(Saved data entries)
= = = = =
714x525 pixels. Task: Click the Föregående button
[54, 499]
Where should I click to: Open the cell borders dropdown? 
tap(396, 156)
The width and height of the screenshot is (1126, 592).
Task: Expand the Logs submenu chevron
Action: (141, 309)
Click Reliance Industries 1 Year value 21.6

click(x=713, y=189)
= = = = =
**HOW TO COMPLETE THIS TASK**: Where the line containing "Where should I" appears, start copying, and go on exactly through the last line of the data.

**RESULT FOR THIS TASK**:
Where should I click to: Open the cell borders dropdown? 
tap(396, 156)
The width and height of the screenshot is (1126, 592).
Task: Expand the Logs submenu chevron
Action: (141, 309)
Click Reliance Industries 1 Year value 21.6

click(x=713, y=189)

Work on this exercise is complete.